Die Beschäftigung mit den Rändern der Farben erinnert an Ulrich Erben. Birgit Maesing macht jedoch nichts nach, sondern entnimmt ihre Motive dem eigenen Lebensraum. Da ist die Weite des Münsterlands, wo sie studiert, und ihre Heimat Borken auf dem flachen Land an der niederländischen Grenze, wo sie lebt und arbeitet. Den Wald kennt und liebt sie seit ihrer Kindheit, er grenzt fast an ihre Haustür. Sie hört gleichsam jeden einzelnen Baum wachsen, sieht die Stämme, wie sie sich aus dem Unterholz hervorschieben. Die Erinnerung an die Landschaft ist für sie selbstverständlich, sie gehört zu ihren Bildern wie der Rhythmus, die Farben und das Licht.
In ihren Papierarbeiten lässt sich der Abstraktionsprozess genau verfolgen.
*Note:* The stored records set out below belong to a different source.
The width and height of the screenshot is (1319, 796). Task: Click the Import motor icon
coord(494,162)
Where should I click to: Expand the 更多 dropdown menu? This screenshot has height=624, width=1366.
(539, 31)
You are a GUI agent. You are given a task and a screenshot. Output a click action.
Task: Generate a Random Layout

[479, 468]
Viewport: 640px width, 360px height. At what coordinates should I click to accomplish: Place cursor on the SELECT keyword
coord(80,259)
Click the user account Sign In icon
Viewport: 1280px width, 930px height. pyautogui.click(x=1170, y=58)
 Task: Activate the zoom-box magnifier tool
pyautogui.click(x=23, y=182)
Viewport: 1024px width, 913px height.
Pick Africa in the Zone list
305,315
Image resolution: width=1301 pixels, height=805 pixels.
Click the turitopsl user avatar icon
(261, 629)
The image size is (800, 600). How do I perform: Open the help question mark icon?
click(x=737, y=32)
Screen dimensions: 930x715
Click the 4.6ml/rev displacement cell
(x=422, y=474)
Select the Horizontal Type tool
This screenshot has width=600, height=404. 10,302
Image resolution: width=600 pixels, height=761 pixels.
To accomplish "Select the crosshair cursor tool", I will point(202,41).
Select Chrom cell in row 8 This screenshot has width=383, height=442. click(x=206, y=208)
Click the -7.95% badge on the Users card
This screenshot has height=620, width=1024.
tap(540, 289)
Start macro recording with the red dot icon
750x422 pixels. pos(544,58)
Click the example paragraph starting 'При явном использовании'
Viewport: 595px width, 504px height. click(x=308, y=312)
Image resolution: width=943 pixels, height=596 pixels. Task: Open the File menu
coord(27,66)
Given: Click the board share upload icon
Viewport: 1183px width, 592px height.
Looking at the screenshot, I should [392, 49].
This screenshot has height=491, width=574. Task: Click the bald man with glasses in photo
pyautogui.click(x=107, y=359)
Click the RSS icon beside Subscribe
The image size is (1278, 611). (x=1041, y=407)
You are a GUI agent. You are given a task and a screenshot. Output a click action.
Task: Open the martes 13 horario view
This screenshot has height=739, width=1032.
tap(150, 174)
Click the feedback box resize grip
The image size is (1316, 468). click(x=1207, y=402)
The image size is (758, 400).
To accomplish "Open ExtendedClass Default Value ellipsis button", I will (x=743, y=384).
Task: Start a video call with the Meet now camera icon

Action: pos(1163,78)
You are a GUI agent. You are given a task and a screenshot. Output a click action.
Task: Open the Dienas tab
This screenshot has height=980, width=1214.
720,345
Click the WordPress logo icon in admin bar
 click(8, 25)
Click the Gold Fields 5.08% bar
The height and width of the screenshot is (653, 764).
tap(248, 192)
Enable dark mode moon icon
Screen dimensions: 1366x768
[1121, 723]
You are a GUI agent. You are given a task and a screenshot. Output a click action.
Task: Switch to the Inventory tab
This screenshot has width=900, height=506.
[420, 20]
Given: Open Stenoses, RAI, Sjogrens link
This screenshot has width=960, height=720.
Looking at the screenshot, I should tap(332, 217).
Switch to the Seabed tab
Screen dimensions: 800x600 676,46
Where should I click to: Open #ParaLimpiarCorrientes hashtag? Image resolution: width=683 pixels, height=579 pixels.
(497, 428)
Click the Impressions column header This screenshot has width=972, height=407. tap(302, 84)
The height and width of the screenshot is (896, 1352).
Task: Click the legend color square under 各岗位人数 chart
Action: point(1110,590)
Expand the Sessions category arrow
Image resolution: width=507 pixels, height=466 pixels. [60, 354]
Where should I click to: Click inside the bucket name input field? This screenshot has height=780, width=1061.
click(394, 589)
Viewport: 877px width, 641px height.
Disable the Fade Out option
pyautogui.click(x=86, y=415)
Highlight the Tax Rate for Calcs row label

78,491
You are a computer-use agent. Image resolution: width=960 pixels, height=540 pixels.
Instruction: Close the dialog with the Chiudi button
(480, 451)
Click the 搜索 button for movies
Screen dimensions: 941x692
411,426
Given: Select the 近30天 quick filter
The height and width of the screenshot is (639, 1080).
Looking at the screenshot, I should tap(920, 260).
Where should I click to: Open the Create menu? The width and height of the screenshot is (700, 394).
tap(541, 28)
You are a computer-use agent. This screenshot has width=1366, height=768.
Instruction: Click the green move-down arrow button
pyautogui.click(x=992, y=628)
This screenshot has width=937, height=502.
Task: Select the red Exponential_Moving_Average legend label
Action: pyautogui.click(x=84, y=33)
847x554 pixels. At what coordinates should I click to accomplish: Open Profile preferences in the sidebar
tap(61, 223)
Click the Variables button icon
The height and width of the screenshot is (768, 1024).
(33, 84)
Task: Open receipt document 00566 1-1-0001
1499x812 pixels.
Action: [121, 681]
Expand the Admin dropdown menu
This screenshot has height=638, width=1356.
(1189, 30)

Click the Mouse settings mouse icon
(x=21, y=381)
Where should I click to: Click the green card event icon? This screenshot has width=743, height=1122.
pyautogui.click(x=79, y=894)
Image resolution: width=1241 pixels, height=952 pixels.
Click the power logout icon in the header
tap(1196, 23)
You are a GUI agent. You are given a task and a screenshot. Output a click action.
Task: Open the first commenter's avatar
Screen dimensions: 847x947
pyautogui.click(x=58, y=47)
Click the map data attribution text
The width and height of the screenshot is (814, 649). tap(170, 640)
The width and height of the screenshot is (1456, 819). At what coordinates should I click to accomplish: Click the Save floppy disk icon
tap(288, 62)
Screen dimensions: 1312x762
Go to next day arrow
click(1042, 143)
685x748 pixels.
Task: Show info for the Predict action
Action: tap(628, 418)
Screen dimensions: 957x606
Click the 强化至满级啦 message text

Es gibt karge, dennoch kostbare Zeichnungen, wo sie mit wenigen Strichen ein wohlkalkuliertes Stakkato von Baumstämmen erzeugt. Neonfarbe und blaue Tuschfarben dringen ins schnell saugende Papier ein, so dass wie beim ungrundierten Nessel die Farbe sofort aufgenommen und eingeschlossen wird. Immer löst Birgit Maesing die Realität in Poesie auf, die sie klar und puristisch setzt. Um einiges opulenter sind ihre farbigen Blätter. Dazu fotografiert sie die Bäume, kopiert und druckt sie aus und tuscht dann darauf. Da die Tusche auf der Druckerfarbe anders reagiert als auf den frei gelassenen Partien, wirkt die Oberfläche auf den gedruckten Stellen stumpf und samten wie eine Aquatintaradierung ist. Zuweilen bearbeitet Birgit Maesing die Blätter anschließend weiter und zeichnet mit schwarzen und farbigen Tinten hinein, als wolle sie die etwa vorhandenen Strukturen verhüllen.